Unable to use his hands because of a childhood bout with polio, Paul K. Longmore wrote his first book by punching a keyboard with a pen he held in his mouth. It took him 10 years, and when he was done, he burned a copy in front of the Federal Building downtown.
By taking a match to “The Invention of George Washington” in 1988, the scholar brought national attention to a campaign to reform Social Security policies that discourage disabled professionals from working.
Some of the most restrictive penalties were soon lifted — including one preventing him from earning royalties on books — in a policy change that became known as the Longmore Amendment.
Longmore, a leading disability scholar and activist who taught at San Francisco State, died Aug. 9 of natural causes at his San Francisco home, said his sister, Ellen Brown. He was 64.
“He devoted his life to making this a better and more just world,” Robert A. Corrigan, the university’s president, said in a statement. “Legendary, inspirational, pioneering, irreverent … many words are needed to sum up this remarkable man.”
As a major founder of disability studies, Longmore helped establish it as a field of academic research and teaching.
In 1996, he helped start San Francisco State’s Institute for Disability Studies and was its director. Longmore worked to bring the discipline to other college campuses and provided leadership at disability rights rallies across the state and nation.
He also wrote some of the first academic and historical articles about how disabled people have been depicted in popular culture.
In his 2003 book, “Why I Burned My Book and Other Essays on Disability,” he challenged popular views of assisted suicide, which he had campaigned against legalizing in California, and highlighted the relatively unknown history of the disability rights movement during the Depression.
Last month, Longmore spoke at a San Francisco celebration of the 20th anniversary of the passage of the Americans With Disabilities Act and reminded the crowd of a perspective he had long espoused: Disability rights activists had brought about change by redefining what it means to be disabled.
The movement recast “disability” as “a problem located mainly out there in society” that had to be dealt with, Longmore had said, whether it meant improving access by placing wheelchair-accessible ramps on curbs or elevators in buildings.
Stephen Rosenbaum, a staff attorney for the advocacy group Disability Rights California, said in a statement: “I once heard Paul introduced as the ' James Dean’ of disability studies. That captures the combination of intellectual, rebel and down-to-earth man he was.”
Paul Kenneth Longmore was born July 10, 1946, in Mount Holly, N.J., to Kenneth and Evelyn Longmore.

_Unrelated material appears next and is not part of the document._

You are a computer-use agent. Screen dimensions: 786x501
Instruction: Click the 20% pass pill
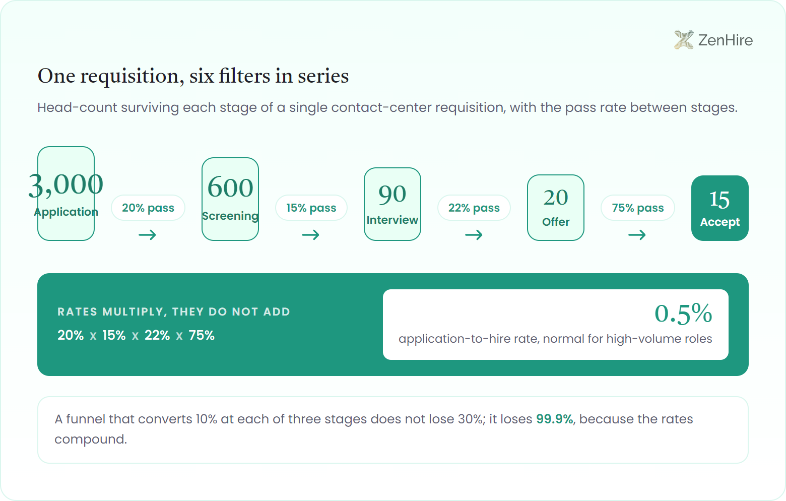[x=148, y=208]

His family moved up and down the West Coast for his father’s career as a Baptist minister.
At 7, Longmore came down with polio, which paralyzed his arms and severely curved his spine. He used a ventilator for as long as 18 hours a day.

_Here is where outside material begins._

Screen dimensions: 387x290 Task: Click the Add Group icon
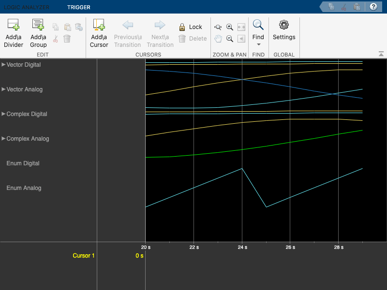pos(38,25)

He attended special-education classes in elementary school, but his parents and teacher successfully pushed for him to attend his local junior high.

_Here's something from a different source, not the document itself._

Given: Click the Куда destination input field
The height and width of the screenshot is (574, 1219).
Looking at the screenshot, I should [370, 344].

Before sending him off, his teacher told him: “ ‘You have to succeed. If you don’t, they won’t let others in. You’re a pioneer.’ And I’ve never forgotten that. Every school and every job, I’ve always been the first with a major disability,” Longmore said in a 1991 news release from Stanford University, where he once taught.
Longmore studied history at Occidental College, earning a bachelor’s degree in 1968 and later a master’s.
While studying history at Claremont Graduate University, Longmore audited a USC class on policy-making about disability and helped develop a program on disability and society.
The experience made him realize he could apply his training as a historian to the study of disability history, Longmore later said.
In college, he was repeatedly discouraged from teaching because of his disability and had trouble getting financial help, he later said. Eventually, a member of the state Legislature helped Longmore secure funding for a Dictaphone and a transcriptionist.
“The quality of my work improved, and I said to myself, ‘Well, you’re not lazy. You just didn’t have the means to do it,’” he told the Washington Post in 1991. It was an epiphany that shaped his perspective as a disability rights activist.
“I relocated the problem from me to outside of me, which is part of the transition any member of a minority group has to go through,” he said.
After earning his doctorate in 1984, Longmore taught at USC and delved into advocacy for the disabled. In 1990, he went to Stanford on a two-year fellowship and in 1993 joined San Francisco State.
“When I was growing up, I was the only visible disabled person I saw,” Longmore told the San Francisco Chronicle in 2005. “Now you see disabled people all around. … People with disabilities ought to be able to participate in society, and we did that. We changed American values.”
Longmore, who was divorced, is survived by his sister.